Joanna leaned against the brick wall, breathing hard. The alley smelled like garbage and exhaust, but she didn't care. She was safe. The pill would work. She wouldn't be pregnant with a stranger's baby, wouldn't have to explain to her mother-God, her mother-wouldn't have to watch her carefully constructed life crumble into something unrecognizable.
She pushed off the wall. Took a step toward the street.
Pain.
It hit her low in her abdomen, sharp and cramping, like the worst period she'd ever had concentrated into a single moment. Joanna doubled over, gasping, her hand flying to her stomach. The wall was there, cold brick against her palm, and she leaned into it, breathing through her mouth, waiting for it to pass.
It didn't pass. The pain ebbed, then surged again, worse this time, radiating down her thighs, up into her lower back. She felt wetness between her legs-not blood, not yet, but something that made her panic spike all over again.
She needed a doctor. She couldn't go to her regular clinic, couldn't explain this to Dr. Patterson who'd known her since she was sixteen. She needed somewhere anonymous. Somewhere no one knew her history. A private clinic on the Upper East Side felt like another world, so far removed from her own that it might as well be anonymous. And her insurance, thank God, would cover it.
Joanna pulled out her phone. The battery was dying, but she had enough to search. Private clinic. Upper East Side. Gynecology. Same-day appointments.
The first result was a name she didn't recognize. Marion Evans, MD. Upper East Side Women's Health. The website showed photos of a waiting room that looked like a luxury hotel lobby, all velvet and marble and soft lighting.
Joanna clicked the appointment button. Selected the first available slot. Entered her insurance information-thank God for the gallery's mediocre but functional health plan-and received a confirmation text.

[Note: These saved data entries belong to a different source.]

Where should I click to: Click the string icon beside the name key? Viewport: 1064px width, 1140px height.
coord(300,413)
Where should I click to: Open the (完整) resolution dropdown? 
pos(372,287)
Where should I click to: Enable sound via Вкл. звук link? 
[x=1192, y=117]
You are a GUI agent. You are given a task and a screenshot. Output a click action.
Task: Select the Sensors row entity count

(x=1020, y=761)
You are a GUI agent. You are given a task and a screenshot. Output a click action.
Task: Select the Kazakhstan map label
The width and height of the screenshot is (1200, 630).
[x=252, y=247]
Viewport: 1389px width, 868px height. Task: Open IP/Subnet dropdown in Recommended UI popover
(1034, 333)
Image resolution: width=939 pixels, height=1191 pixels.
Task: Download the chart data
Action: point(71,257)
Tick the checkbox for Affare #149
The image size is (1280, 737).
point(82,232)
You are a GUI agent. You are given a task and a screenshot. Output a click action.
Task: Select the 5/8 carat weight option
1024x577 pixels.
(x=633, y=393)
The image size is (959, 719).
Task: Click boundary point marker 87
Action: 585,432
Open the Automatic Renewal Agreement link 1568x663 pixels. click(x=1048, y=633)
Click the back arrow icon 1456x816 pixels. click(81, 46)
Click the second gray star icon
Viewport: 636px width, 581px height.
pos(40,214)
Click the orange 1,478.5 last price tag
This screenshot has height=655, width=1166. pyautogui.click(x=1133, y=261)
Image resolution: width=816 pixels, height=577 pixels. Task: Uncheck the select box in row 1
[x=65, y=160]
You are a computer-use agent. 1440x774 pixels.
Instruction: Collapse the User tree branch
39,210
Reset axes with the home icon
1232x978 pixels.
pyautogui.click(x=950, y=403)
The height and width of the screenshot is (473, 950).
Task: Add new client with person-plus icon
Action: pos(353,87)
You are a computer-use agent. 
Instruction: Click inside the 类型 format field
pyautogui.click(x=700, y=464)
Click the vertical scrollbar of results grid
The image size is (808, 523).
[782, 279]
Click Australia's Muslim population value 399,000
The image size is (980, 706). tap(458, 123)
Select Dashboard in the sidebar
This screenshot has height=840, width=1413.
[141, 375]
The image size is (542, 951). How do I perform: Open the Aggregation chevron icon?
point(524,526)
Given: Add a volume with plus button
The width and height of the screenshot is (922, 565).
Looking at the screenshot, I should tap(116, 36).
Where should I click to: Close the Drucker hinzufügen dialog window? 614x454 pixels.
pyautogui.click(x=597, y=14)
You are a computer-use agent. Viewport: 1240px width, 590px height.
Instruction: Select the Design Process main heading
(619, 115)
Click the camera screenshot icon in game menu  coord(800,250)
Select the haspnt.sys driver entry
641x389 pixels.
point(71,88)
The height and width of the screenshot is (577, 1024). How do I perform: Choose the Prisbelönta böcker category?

Eleven-thirty. Two hours from now.
She could make it. She had to make it.
Joanna straightened. The pain was still there, a dull throb now, manageable. She walked toward the subway with one hand pressed to her stomach, trying to look normal, trying to be normal.
Behind her, in the penthouse of the Plaza Hotel, Cain Reed stood naked in front of the shattered mirror of his bathroom. Blood dripped from his knuckles, mixing with the water from the faucet, swirling down the drain in patterns that looked like abstract art.
He didn't feel the pain. He was too focused on the image in his mind. The girl. The way she'd felt. The way she'd run.
His phone was on the counter. Alex's voice came through the speaker, professional, apologetic.
"We have her name, sir. Joanna Santana. But the corridor cameras were down for maintenance last night. We have no footage of her departure."
Cain's jaw tightened. He picked up a shard of mirror, watched his own reflection fracture into a dozen pieces.
"She just took Plan B at a CVS on Atlantic Avenue and is now in agonizing pain. She's looking for a doctor. My mother's clinic, Upper East Side Women's Health, has an opening at eleven-thirty. Make sure she's the one who gets it."